Tuesday, August 17, 2010

Eye Believe in the Awesome Powers of Breast Milk

Earlier this month, I took the little guy into the pediatrician's office for his 4 month check up.

Good news: Joseph is healthy.
Unsurprising news: Joseph thinks shots are the devil.
Bad news: I woke up the next morning with my left eye glued shut by sleep crusties.

I swear I'll never touch anything in the pediatrician's office again. Cross my heart.

After a quick visit to the family doctor, my suspicions were confirmed. I had conjunctivitis.

Yes! Pink eye! That means they'll send me home from school today!!

Oh, wait... I'm not 6. Damn it! There's no advantage to having pink eye when you are a grown up. Stupid growing up.

The drops were helpful, but a week later, the pink eye was back.


I should really stop touching my eyes. I should really be more diligent about using my drops. I should really move to Antarctica where I can't get pink eye at pediatrician's offices. I should really be friends with the penguins. They don't get pink eye. Right?

Fortunately for me, my savvy PA sister-in-law, Mrs. 5C, was visiting this past weekend. I lured her to my sketch-tastic home with promises of chocolate cheesecake and miles upon miles of yard sales. (And boy did I deliver! More on that tomorrow...)

Anyways. Back to pink eye, the scourge of my habitual eye rubbing existence.

 Mrs. 5C took one piteous look at me and said, "Oh my, are you ok? Is there something wrong with your eyes??"

"Pink eye." I muttered sadly.

"Oh...Just use breast milk."

"SAY WHA?!?!?" My itchy, gooey, puffy, pink eyes widened in disbelief. I couldn't have heard her right. Could I?

"Just put a few drops of your breast milk in your eye about 3 times a day and it should be gone in 24 hours. It worked for Jamie and her family."

Uh huh.

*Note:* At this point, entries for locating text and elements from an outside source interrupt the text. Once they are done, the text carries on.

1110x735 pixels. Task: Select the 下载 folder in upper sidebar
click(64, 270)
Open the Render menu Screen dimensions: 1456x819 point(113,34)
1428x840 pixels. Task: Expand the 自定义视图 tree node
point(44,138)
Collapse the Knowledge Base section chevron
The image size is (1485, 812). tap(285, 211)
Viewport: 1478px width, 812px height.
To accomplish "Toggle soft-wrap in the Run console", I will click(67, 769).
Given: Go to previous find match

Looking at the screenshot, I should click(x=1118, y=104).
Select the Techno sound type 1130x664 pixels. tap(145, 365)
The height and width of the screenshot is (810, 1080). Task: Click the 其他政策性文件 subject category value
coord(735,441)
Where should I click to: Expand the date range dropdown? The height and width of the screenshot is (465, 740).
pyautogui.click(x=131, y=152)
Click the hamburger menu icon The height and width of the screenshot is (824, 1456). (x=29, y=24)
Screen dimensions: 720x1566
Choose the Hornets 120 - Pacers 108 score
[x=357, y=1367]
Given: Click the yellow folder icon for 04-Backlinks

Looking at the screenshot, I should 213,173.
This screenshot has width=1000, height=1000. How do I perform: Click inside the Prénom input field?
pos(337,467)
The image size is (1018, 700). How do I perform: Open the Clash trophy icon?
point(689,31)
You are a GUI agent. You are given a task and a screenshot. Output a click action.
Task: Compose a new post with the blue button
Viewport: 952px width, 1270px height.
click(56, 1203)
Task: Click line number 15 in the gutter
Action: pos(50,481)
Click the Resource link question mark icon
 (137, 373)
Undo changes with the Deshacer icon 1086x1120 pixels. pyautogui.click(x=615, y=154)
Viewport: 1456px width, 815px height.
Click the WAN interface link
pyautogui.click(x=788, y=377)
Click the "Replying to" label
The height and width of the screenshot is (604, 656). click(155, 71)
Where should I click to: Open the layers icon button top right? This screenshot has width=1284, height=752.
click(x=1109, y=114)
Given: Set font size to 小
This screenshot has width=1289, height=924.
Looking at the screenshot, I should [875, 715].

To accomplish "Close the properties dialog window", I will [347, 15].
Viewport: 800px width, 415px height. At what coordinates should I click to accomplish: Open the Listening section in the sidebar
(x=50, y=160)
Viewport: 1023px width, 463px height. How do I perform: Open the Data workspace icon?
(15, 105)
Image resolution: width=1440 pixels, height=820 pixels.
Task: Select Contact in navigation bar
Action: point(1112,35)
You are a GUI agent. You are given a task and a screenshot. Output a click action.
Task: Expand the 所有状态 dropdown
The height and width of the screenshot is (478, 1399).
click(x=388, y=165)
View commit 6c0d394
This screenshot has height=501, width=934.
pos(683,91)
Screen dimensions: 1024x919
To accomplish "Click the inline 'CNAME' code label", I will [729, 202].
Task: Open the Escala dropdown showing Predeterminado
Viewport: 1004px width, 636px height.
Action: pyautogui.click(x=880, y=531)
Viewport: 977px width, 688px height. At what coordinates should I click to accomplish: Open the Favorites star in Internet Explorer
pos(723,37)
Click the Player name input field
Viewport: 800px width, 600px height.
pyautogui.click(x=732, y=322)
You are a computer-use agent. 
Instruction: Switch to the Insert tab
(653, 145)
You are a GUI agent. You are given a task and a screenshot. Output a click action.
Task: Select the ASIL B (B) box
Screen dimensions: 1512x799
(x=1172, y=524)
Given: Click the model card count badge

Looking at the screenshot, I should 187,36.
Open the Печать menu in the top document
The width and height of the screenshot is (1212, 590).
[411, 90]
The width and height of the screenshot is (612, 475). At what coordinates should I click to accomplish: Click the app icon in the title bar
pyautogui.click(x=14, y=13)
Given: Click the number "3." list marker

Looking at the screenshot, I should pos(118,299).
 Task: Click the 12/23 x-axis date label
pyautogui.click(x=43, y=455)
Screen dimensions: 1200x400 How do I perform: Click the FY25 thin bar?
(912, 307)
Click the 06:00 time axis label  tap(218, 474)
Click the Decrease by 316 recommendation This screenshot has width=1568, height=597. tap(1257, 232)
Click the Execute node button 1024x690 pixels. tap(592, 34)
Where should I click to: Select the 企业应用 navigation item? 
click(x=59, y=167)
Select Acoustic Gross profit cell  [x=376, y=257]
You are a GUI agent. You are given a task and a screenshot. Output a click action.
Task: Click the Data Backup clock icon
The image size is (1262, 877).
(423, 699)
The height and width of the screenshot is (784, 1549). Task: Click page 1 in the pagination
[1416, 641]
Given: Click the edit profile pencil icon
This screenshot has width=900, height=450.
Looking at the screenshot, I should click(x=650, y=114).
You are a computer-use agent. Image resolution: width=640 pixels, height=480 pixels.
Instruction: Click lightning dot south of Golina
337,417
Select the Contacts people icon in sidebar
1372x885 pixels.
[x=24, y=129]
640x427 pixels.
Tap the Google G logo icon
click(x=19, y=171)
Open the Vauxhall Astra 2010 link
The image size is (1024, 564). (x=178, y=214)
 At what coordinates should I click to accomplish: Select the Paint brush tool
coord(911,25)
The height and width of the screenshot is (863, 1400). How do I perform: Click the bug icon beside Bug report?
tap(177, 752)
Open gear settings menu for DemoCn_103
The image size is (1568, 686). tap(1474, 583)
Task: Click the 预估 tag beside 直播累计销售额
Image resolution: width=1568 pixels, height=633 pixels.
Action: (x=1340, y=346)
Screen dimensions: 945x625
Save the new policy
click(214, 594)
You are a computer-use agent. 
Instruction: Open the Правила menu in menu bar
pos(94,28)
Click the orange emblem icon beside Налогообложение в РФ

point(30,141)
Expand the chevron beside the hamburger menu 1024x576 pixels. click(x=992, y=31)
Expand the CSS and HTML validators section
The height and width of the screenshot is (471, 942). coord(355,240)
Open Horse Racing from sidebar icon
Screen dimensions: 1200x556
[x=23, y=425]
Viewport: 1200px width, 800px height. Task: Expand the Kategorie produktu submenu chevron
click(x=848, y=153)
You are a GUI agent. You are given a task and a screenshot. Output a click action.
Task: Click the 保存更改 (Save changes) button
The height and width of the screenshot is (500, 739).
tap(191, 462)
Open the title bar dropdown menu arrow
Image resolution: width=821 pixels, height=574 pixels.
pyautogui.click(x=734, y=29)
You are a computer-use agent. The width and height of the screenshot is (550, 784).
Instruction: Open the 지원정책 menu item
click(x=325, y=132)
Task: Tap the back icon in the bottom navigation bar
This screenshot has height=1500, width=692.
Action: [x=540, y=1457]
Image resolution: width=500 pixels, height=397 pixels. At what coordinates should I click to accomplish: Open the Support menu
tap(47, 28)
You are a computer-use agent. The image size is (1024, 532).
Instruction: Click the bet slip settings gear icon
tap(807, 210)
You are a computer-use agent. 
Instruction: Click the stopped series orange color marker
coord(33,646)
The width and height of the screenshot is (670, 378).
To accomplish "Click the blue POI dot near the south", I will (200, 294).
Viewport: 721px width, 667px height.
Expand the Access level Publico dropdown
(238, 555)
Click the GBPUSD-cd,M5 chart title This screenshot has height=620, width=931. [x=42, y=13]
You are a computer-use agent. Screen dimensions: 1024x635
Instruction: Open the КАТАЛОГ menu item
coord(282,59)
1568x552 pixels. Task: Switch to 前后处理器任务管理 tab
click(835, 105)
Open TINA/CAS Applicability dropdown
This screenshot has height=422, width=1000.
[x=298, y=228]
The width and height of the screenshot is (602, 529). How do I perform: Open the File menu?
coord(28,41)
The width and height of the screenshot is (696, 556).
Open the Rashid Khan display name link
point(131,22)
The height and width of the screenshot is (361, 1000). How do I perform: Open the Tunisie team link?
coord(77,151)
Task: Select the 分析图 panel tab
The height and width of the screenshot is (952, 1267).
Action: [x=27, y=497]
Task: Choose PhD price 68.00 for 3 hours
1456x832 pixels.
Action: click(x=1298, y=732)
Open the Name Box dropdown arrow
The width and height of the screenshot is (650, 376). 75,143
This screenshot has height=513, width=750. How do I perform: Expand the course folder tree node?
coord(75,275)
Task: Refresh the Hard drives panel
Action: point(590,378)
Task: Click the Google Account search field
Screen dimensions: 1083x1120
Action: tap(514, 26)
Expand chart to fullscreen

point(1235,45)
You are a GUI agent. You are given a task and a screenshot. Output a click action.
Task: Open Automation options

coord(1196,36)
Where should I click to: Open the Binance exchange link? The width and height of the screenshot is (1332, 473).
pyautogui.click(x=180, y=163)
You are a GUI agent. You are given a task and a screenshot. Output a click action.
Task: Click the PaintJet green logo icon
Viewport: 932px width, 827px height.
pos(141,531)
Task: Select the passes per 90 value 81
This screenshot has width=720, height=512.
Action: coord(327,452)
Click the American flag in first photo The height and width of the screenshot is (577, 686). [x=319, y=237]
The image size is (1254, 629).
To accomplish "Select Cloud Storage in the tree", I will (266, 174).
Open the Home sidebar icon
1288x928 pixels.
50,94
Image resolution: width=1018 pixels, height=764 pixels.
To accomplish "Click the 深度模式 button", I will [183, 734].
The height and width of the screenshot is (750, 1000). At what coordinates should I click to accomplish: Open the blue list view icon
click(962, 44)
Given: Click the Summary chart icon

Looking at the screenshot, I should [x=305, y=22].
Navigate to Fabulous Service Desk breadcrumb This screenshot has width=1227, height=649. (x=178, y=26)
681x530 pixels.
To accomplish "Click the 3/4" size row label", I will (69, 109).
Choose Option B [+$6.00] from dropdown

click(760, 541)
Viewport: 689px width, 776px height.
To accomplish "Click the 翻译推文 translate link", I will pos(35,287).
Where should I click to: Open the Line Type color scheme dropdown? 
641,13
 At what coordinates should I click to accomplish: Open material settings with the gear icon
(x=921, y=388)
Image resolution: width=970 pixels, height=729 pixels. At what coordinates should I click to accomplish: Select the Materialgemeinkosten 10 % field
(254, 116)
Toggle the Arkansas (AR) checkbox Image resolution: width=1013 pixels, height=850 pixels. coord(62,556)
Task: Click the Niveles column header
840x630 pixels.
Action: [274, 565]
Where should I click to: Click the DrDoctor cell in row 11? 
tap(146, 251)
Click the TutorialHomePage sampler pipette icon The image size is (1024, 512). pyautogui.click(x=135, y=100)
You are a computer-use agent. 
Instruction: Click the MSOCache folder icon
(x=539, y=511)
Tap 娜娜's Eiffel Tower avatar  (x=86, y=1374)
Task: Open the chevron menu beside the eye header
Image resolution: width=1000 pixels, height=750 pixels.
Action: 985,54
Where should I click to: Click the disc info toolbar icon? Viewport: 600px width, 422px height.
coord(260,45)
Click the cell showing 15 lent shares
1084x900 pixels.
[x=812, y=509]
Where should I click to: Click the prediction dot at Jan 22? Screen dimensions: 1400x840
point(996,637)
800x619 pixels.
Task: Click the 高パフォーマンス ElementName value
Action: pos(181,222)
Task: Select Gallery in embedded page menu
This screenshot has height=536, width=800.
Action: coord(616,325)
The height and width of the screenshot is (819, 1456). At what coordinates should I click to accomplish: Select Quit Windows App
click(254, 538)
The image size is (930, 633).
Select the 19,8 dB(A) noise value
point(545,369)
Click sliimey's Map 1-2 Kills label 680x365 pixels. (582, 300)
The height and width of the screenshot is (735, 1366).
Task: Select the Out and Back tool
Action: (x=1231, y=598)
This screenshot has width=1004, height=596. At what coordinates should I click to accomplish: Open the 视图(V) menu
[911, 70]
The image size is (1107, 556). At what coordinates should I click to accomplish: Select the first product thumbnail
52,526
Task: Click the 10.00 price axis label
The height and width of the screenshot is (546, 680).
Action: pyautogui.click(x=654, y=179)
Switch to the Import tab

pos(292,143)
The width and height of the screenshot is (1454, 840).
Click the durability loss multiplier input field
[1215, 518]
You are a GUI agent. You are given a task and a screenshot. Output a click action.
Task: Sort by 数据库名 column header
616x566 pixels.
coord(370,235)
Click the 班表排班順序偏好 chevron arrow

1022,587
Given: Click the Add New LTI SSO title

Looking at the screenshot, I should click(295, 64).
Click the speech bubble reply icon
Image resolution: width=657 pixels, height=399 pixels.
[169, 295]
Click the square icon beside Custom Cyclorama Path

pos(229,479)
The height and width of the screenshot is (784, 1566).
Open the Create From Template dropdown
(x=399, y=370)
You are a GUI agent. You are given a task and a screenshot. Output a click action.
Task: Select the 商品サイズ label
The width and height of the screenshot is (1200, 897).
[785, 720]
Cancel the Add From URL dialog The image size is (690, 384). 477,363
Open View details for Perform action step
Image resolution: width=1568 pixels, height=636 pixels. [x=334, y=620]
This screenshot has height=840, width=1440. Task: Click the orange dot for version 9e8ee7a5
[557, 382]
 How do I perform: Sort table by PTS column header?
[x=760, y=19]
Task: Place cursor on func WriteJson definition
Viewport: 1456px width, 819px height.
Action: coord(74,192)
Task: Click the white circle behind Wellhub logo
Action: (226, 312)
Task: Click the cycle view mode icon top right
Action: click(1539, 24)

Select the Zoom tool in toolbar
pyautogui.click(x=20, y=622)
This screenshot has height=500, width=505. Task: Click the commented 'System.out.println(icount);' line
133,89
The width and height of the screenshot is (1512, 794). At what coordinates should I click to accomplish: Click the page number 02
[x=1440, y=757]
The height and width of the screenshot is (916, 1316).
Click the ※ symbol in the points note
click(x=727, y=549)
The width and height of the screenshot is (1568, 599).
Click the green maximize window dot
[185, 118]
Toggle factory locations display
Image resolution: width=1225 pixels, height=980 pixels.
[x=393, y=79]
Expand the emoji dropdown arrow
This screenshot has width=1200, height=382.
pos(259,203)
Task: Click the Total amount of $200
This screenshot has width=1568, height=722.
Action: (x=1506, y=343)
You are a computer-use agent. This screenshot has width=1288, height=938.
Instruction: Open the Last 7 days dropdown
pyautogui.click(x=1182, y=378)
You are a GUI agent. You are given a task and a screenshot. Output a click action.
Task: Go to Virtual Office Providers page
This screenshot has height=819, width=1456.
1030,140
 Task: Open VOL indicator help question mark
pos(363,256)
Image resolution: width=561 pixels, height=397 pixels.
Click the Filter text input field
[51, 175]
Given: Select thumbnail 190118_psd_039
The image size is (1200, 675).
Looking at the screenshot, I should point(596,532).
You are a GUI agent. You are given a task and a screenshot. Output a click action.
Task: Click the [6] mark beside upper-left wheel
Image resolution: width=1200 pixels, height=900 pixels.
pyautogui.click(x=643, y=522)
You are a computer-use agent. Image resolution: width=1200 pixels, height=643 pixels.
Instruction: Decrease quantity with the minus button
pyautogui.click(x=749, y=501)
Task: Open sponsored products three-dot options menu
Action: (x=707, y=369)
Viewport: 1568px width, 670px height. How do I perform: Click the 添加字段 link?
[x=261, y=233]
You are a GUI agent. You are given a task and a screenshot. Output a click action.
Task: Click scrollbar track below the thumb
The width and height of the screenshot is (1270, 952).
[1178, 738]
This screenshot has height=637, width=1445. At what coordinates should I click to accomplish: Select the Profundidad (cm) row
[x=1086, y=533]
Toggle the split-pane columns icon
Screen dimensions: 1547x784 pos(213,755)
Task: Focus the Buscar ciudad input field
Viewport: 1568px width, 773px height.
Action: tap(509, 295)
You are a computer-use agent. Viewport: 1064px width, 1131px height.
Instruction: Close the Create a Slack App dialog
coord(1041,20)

Sure. I think it's time to have Mrs. 5C committed. Breast milk in the eye. Ridiculous. No way, Jose.

Oh fine. I'll try it. I guess. She's a savvy PA after all. She knows her stuff. Even if she's a weirdo.

Several drops of breastmilk, one envious baby, one grossed out husband, and 24 hours later, I was cured!

I believe in the awesome powers of breast milk. It can fatten up babies. It can soothe soar nipples. It can cure the pox that is pink eye. Hallelujah, I believe!


(Thanks, 5C! Eye love you!)


  1. That's my favorite magic trick. :)

  2. First, Mrs. 5C is your sister in law? How cool is that?

    Second, breast milk? That is a great party trick. Crazy. But, great.

  3. It sure is true!!! Craziest thing I've ever heard, and after having success, I told as many people as I could. Amazing!!!